Global financial system ripe for change
IT is being bravely predicted that Argentina's sovereign debt default last week will not matter to the global financial system. After all, it is argued, the South American country has been locked out of capital markets for the past 13 years. So the latest dispute with two US hedge funds whose refusal to accept a write-down on debt Argentina defaulted on in 2001 would have consequences only for its own economy.
Certainly, the country may have to devalue its currency to preserve its foreign currency reserves and that could trigger a rise in inflation that is already projected to hit 40 per cent. Even so, few expect that there will be anything like the riots and civil unrest that gripped the country in 2001, when it first defaulted on US$95 billion debt. Since then, the country has been paying its restructured debt instalments to 93 per cent of its bondholders. Its debt-to-GDP (gross domestic product) ratio is now about 40 per cent, well down from the 166 per cent it endured in 2001.
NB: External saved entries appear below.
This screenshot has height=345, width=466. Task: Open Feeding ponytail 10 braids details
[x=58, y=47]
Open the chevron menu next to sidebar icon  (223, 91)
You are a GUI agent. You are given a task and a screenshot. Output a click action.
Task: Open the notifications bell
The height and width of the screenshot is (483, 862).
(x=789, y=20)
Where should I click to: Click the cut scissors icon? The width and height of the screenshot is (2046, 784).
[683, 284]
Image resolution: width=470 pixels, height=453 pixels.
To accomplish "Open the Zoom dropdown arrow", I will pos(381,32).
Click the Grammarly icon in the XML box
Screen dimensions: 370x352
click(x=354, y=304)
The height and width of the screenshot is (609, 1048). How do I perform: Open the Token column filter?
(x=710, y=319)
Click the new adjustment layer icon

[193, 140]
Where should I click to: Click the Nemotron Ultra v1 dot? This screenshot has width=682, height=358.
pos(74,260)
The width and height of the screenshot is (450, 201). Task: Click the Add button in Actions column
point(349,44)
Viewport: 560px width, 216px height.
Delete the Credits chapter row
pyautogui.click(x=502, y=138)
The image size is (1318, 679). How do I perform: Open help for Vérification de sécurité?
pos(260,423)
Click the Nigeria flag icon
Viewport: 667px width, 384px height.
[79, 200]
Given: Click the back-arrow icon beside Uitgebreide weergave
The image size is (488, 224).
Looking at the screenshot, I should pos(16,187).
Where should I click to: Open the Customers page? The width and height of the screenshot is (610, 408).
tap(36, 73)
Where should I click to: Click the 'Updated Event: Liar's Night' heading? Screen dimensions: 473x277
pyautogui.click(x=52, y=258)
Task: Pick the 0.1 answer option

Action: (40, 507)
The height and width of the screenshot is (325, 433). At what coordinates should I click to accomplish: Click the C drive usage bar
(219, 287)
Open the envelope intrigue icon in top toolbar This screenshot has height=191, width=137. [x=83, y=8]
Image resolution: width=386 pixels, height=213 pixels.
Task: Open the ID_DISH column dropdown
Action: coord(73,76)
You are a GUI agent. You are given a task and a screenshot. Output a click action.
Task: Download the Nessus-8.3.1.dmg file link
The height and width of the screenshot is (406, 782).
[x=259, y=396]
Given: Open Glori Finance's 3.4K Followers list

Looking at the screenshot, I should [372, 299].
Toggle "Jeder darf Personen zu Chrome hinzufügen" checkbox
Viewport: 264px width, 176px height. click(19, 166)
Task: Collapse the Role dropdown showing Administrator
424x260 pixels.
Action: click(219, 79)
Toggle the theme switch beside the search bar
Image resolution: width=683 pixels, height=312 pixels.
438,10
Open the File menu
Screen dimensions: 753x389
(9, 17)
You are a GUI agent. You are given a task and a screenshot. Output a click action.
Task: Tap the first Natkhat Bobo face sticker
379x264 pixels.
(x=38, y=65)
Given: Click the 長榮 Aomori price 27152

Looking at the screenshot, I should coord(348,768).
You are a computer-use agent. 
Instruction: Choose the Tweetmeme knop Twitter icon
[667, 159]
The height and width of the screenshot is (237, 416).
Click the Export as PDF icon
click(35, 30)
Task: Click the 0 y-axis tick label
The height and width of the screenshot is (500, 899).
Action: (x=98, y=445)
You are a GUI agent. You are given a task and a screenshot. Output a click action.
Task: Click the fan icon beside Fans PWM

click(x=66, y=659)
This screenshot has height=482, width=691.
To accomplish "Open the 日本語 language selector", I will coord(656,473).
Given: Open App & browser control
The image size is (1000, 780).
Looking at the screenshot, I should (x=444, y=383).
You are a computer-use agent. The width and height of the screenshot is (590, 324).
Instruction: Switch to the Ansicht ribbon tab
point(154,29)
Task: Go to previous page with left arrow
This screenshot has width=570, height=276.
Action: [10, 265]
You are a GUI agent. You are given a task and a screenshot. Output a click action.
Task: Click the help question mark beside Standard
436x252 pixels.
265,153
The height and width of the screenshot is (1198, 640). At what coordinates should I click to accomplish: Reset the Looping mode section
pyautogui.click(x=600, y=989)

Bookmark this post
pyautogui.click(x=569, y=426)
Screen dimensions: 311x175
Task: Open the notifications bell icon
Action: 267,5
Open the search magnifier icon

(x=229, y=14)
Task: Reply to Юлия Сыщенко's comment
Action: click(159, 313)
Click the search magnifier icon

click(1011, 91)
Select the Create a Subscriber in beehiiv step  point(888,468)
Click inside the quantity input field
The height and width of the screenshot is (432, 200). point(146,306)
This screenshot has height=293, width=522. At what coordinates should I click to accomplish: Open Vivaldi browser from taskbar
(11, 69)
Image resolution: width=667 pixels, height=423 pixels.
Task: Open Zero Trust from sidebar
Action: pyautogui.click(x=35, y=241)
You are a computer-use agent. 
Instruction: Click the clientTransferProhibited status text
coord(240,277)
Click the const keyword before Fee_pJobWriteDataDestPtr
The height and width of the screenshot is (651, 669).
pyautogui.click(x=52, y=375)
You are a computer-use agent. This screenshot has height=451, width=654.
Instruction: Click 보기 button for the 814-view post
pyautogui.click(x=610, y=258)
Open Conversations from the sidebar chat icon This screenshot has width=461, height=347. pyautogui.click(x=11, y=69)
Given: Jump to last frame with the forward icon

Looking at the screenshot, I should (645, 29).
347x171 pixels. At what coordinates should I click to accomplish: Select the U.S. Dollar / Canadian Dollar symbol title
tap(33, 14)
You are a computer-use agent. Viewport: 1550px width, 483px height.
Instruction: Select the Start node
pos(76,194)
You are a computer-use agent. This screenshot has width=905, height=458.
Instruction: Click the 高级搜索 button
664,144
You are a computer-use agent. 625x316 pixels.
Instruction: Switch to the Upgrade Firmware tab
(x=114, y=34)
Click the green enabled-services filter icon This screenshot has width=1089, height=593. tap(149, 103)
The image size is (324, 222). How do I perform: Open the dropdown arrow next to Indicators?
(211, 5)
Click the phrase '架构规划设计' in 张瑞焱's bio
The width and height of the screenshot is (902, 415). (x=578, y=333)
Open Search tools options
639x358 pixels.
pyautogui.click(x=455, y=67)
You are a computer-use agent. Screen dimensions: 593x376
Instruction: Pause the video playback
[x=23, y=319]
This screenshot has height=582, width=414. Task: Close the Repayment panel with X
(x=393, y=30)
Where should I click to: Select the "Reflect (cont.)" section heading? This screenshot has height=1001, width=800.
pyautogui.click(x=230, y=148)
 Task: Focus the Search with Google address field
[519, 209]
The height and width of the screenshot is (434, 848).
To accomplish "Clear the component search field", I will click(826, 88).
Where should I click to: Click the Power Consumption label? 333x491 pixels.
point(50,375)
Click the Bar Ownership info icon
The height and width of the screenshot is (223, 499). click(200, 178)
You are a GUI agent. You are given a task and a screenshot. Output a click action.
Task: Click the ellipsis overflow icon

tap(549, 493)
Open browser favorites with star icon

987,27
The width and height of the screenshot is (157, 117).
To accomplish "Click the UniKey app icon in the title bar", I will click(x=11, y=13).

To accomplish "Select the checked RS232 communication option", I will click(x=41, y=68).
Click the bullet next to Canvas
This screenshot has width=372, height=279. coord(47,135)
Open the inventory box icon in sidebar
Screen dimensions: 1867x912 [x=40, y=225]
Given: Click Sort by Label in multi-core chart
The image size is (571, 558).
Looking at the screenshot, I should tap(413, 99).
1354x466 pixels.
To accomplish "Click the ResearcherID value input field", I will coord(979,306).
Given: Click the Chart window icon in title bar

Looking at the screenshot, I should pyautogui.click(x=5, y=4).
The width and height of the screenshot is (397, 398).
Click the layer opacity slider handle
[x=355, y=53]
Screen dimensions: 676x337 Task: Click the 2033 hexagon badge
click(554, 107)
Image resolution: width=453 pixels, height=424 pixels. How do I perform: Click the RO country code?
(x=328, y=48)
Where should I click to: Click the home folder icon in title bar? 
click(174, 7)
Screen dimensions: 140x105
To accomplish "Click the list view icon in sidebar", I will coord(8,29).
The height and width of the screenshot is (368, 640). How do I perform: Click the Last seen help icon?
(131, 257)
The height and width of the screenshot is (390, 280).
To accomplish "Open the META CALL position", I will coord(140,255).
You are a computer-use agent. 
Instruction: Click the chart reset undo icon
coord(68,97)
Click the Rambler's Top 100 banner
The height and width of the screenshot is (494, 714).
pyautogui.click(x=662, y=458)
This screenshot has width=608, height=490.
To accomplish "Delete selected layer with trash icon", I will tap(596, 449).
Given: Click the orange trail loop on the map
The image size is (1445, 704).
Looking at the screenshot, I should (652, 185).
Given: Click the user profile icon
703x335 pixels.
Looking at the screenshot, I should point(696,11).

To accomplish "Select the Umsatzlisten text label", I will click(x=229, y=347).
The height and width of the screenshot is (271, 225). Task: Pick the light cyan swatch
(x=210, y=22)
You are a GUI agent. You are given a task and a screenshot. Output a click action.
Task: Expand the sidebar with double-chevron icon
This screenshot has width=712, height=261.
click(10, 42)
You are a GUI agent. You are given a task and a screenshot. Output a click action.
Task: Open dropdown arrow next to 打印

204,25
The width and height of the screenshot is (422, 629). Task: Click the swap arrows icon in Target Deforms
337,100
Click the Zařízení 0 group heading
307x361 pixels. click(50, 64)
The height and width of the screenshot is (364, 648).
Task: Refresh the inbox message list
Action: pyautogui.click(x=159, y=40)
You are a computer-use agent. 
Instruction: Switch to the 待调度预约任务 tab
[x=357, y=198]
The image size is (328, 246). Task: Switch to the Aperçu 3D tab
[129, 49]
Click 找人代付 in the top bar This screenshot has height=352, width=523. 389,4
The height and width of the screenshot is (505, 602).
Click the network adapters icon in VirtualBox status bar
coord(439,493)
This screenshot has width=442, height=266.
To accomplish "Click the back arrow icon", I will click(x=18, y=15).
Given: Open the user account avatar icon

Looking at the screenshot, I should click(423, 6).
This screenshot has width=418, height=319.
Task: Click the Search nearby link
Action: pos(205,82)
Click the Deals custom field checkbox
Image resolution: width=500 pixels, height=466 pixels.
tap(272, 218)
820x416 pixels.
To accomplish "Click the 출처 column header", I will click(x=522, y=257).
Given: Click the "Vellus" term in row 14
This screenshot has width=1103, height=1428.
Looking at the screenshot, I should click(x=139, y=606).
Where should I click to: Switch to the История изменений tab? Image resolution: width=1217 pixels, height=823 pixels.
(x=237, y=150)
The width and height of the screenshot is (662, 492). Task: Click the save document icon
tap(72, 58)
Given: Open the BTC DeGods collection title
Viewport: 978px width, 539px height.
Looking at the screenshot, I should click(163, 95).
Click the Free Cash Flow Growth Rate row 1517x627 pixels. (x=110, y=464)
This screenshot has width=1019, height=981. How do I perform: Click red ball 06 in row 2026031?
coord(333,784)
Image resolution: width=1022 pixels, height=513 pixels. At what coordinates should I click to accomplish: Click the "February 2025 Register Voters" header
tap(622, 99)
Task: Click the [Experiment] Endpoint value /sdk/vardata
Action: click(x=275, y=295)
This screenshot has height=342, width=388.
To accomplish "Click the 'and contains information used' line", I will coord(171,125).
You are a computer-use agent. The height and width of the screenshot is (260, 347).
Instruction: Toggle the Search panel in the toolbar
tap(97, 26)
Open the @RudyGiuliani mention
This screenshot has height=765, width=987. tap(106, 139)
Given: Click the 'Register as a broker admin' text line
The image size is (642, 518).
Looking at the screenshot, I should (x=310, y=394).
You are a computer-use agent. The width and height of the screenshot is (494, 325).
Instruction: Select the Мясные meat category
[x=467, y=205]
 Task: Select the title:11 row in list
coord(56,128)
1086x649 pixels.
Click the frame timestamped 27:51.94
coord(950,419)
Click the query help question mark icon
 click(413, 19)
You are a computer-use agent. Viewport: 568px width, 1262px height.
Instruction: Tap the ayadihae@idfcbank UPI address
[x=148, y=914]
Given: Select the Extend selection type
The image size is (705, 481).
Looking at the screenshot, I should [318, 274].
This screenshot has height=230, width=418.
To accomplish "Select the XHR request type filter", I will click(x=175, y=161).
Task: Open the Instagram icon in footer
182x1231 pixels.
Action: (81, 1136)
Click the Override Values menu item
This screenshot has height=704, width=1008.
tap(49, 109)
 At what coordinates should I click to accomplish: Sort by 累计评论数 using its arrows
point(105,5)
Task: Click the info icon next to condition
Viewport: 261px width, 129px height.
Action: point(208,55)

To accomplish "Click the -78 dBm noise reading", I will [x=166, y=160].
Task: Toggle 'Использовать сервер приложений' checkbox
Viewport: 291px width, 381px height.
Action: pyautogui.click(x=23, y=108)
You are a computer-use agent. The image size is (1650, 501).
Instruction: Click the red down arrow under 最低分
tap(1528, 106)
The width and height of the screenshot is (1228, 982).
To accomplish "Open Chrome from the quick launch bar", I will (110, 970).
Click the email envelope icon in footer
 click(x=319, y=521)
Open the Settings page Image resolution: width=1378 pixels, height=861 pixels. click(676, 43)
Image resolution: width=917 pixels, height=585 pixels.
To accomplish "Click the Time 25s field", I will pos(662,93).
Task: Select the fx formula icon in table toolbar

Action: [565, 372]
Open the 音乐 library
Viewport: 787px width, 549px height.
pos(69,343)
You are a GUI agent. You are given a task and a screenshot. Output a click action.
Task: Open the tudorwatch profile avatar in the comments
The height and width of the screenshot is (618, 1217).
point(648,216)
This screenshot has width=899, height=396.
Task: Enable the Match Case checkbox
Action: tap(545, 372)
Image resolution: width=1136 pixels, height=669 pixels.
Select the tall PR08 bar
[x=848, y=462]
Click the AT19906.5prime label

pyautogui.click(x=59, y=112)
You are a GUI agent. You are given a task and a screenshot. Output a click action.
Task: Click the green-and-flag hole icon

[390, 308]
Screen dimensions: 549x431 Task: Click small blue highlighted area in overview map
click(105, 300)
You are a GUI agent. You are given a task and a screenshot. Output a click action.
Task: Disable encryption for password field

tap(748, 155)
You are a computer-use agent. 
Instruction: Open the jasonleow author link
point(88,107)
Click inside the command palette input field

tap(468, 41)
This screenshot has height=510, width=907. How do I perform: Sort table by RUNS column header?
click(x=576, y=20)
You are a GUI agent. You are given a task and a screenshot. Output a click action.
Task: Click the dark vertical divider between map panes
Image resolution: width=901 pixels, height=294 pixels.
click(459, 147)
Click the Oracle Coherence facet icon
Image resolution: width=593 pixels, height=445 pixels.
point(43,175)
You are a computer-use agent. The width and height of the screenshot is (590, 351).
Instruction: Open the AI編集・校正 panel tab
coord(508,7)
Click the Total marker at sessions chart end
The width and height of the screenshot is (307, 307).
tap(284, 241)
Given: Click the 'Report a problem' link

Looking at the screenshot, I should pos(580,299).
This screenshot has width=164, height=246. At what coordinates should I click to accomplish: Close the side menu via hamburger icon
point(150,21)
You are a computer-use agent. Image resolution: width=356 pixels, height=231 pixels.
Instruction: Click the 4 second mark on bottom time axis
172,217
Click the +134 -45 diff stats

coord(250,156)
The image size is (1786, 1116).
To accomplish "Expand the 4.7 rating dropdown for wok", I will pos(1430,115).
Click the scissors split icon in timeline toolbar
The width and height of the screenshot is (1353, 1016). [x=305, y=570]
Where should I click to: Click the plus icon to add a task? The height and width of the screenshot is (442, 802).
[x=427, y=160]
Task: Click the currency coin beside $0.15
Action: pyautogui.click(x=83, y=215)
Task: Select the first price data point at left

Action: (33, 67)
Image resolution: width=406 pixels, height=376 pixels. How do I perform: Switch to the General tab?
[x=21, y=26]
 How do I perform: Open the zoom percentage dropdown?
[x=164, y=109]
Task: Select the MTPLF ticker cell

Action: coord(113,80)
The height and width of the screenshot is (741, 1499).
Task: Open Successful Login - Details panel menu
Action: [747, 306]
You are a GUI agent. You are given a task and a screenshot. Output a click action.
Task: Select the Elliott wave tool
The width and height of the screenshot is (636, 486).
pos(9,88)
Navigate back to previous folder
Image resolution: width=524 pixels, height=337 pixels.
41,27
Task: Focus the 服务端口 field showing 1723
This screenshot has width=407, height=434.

However, unless the International Monetary Fund (IMF) comes up with an international treaty on sovereign debt defaults, there will be consequences for the global financial system, certainly over the longer term. As the IMF's chief economist, Olivier Blanchard, said: "There's much more uncertainty as to how we'll be able to restructure debt for other countries in the future. So this really tells us that we need to work on improving resolution mechanisms." Indeed, the IMF proposed an international debt restructuring mechanism in 2003 but the plan had to be abandoned as the United States, the institution's largest stakeholder, was against it. As things stand, settlement of defaulted international loans depends on the vagaries of US and, to a lesser extent, European legal systems.